We can then proceed and create the spider to fetch the required data.
import scrapy
from blog.items import BlogItem

class BlogSpider(scrapy.Spider):
    name = "blog"
    allowed_domains = ["blogspot.in"]
    start_urls = [
        "http://sarathblogs.blogspot.in",
    ]

    def parse(self, response):
  b = BlogItem()
  b['title'] = response.xpath('//h1[@class="title"]/text()').extract()[0]
  b['desc'] = response.xpath('//p[@class="description"]/span/text()').extract()[0]
  b['pop1'] = response.xpath('//div[@id="PopularPosts1"]/div/ul/li[1]/div[1]/div[2]/a/b/text()').extract()[0]
  b['pop2'] = response.xpath('//div[@id="PopularPosts1"]/div/ul/li[2]/div[1]/div[2]/a/b/text()').extract()[0]
  b['pop3'] = response.xpath('//div[@id="PopularPosts1"]/div/ul/li[3]/div[1]/div[1]/a/b/text()').extract()[0]
  b['pop4'] = response.xpath('//div[@id="PopularPosts1"]/div/ul/li[4]/div[1]/div[1]/a/b/text()').extract()[0]
  return b


The spider by default crawls to the url mentioned in the start_urls list and hands over the response to the parse method. The response object provides selectors to parse the html response using XPATH, regex e.t.c. The method response.xpath() is the short hand notation for the same. I am using XPATH to traverse the html response and extract the data required. This data is stored in a BlogItem object and is returned back as the response.

Running the Spider
You can run the spider by executing the following command from the root directory:
scrapy crawl blog

The following snapshot shows the output:


Saving the results
Scrapy provides various handy options to save the data in the db, as json, csv. Lets checkout the commands for the last two options:
  • scrapy crawl blog -o json
  • scrapy crawl blog -o csv 

The json output is as follows:
[
    {
        "title": "\nSarath Chandra Mekala\n",
        "pop1": "\nOpenStack Kilo MultiNode VM Installation using Centos 7 on VirtualBox\n",        
        "pop2": "\nHow to run Juniper Firefly (vSRX) on KVM -- SRX in a box setup\n",
        "pop3": "\nOpenstack : Fixing Failed to create network. No tenant network is available for allocation issue.\n",        
        "pop4": "\nFixing Openstack VM spawning issue: No suitable host found/vif_type=binding_failed error\n",
        "desc": "Openstack, Cloud Orchestration, Networking, Java & J2EE"
    }
]

Hope this was helpful and motivated you at giving a shot at Scrapy (www.scrapy.org)

Comments

Its really helpful thank you for sharing with us. Our web crawling services are designed to ensure close to 100% accuracy between original source and digital formats and ensure the content is ready at your disposal.

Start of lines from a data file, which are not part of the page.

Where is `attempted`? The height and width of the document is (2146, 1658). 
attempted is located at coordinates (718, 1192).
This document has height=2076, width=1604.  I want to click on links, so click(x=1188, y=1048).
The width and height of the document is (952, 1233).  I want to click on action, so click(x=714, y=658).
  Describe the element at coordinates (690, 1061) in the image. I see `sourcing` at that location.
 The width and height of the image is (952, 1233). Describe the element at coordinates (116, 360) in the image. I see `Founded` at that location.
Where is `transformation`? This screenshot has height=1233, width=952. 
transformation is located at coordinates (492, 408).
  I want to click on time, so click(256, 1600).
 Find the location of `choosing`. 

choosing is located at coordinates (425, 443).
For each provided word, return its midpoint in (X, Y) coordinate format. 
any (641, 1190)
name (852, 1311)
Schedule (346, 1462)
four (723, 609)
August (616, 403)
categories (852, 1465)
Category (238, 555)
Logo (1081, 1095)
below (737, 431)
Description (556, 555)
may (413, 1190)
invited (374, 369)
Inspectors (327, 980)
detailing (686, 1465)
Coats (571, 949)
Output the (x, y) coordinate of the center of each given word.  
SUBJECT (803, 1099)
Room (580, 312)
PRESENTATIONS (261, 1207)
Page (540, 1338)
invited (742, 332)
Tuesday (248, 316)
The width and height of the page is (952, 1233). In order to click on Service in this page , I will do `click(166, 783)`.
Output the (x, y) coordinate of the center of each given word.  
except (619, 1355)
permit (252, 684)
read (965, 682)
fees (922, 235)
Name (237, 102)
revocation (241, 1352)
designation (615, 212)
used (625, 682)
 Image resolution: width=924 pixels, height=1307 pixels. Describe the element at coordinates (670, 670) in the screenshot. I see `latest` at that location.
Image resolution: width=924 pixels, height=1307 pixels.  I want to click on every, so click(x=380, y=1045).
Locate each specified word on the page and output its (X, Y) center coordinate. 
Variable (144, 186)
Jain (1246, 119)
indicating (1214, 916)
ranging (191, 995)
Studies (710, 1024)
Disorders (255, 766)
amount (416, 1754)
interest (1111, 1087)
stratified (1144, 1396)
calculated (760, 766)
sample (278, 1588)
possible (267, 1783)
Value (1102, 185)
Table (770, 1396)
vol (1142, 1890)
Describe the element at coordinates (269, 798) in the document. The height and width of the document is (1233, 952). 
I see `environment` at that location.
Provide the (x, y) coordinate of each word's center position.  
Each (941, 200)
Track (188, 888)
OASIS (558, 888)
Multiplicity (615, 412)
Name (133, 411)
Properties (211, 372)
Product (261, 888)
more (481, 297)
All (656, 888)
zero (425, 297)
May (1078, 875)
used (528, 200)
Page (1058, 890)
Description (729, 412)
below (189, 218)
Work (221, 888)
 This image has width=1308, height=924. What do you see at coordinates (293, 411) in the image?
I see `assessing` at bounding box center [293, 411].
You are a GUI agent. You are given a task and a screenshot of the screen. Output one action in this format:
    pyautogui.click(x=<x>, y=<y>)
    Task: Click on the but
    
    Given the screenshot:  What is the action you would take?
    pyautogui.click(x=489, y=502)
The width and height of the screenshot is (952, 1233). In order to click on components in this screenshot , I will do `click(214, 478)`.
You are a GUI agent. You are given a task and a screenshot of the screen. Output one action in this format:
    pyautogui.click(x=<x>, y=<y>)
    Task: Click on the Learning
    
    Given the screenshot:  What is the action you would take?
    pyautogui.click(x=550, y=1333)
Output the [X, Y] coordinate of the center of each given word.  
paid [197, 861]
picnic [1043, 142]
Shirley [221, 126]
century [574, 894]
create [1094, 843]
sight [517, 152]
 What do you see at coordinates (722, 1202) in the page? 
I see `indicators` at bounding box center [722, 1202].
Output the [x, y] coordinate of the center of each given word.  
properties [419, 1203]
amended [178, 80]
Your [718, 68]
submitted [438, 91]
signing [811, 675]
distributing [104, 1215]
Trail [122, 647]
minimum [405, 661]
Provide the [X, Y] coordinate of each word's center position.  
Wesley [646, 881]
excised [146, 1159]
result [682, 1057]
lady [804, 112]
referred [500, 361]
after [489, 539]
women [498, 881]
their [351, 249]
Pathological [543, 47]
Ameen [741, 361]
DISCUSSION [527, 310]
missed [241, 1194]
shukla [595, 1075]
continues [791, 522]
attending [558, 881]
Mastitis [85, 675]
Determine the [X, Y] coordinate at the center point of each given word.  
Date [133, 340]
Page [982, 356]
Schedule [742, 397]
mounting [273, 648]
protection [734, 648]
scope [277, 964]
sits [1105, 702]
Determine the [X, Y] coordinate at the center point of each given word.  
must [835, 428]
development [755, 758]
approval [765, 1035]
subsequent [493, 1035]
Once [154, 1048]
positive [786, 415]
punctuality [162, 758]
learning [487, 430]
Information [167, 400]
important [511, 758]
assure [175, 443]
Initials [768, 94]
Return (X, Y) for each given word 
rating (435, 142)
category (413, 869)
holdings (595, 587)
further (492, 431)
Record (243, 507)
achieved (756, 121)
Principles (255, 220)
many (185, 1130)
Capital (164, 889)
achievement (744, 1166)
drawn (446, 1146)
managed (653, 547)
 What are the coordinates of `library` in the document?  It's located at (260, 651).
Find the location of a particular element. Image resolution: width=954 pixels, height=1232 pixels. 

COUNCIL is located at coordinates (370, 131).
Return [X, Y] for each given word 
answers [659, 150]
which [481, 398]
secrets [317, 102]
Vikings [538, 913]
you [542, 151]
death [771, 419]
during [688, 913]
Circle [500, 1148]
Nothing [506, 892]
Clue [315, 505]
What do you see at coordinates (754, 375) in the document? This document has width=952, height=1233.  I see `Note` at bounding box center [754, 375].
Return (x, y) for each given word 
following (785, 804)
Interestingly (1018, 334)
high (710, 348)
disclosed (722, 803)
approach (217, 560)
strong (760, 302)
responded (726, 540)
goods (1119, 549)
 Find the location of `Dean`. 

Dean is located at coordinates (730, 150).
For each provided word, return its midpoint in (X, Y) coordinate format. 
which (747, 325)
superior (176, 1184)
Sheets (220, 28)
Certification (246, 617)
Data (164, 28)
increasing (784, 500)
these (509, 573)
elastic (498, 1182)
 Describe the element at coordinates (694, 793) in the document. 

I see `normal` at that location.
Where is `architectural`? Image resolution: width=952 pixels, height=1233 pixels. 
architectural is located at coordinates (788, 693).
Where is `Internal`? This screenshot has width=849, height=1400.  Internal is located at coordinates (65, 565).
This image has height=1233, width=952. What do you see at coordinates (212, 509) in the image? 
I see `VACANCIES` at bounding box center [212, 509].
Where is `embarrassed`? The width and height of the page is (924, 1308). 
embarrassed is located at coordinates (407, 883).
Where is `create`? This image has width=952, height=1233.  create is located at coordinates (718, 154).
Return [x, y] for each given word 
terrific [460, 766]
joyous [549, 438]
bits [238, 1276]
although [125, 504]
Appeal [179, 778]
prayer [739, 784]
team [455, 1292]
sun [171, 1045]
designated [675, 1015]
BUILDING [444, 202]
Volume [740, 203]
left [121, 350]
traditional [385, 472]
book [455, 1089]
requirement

Popular posts from this blog

Openstack : Fixing Failed to create network. No tenant network is available for allocation issue.

Assumptions : You are using ML2 plugin configured to use Vlans If you try to create a network for a tenant and it fails with the following error: Error: Failed to create network "Test": 503-{u'NeutronError': {u'message': u'Unable to create the network. No tenant network is available for allocation.', u'type': u'NoNetworkAvailable', u'detail': u''}} The problem can be due to missing configuration in the below files: In /etc/neutron/plugins/ml2/ml2_conf.ini network_vlan_ranges =physnet1:1000:2999 (1000:2999 is the Vlan range allocation) In /etc/neutron/plugins/openvswitch/ovs_neutron_plugin.ini bridge_mappings = physnet1:br-eth1 (in OVS we map the physical network to the OVS bridge) Note You should have created a bridge br-eth1 manually and mapped it to a port ovs-vsctl add-br br-eth1 ovs-vsctl add-port br-eth1 eth1 Once configuration is done, restart the neutron ovs agent on the compute node(s):

Solved: Fix for Git clone failure due to GnuTLS recv error (-9)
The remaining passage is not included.